Transcribe the data exactly, stopping after the "Task: Click the 30 MIN timeframe badge" line.

--- START ---

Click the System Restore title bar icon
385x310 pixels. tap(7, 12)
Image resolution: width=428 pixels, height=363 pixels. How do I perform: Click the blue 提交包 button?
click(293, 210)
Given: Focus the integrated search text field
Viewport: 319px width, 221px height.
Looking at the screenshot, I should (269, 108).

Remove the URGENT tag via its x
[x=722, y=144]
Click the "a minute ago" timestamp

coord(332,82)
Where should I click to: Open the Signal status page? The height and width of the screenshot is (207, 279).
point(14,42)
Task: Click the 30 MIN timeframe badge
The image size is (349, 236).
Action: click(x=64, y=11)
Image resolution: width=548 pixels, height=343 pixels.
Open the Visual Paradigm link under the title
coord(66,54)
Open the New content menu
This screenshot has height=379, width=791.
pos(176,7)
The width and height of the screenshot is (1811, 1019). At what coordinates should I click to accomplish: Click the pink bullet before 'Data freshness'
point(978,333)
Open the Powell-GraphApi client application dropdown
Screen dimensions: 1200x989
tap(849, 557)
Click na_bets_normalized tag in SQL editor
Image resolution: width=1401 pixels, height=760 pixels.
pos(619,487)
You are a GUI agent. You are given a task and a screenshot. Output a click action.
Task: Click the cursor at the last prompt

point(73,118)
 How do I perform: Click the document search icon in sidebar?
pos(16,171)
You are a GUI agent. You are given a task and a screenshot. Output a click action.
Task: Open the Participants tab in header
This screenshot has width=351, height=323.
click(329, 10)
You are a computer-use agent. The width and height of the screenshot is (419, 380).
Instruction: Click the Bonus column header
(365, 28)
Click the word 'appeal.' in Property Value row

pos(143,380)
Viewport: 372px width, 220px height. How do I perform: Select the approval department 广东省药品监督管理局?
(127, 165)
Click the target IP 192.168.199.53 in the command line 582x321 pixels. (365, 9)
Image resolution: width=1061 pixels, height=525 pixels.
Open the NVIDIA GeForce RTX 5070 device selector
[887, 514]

--- END ---

◆ **RESPONSE BOX**:
Click the System Restore title bar icon
385x310 pixels. tap(7, 12)
Image resolution: width=428 pixels, height=363 pixels. How do I perform: Click the blue 提交包 button?
click(293, 210)
Given: Focus the integrated search text field
Viewport: 319px width, 221px height.
Looking at the screenshot, I should (269, 108).

Remove the URGENT tag via its x
[x=722, y=144]
Click the "a minute ago" timestamp

coord(332,82)
Where should I click to: Open the Signal status page? The height and width of the screenshot is (207, 279).
point(14,42)
Task: Click the 30 MIN timeframe badge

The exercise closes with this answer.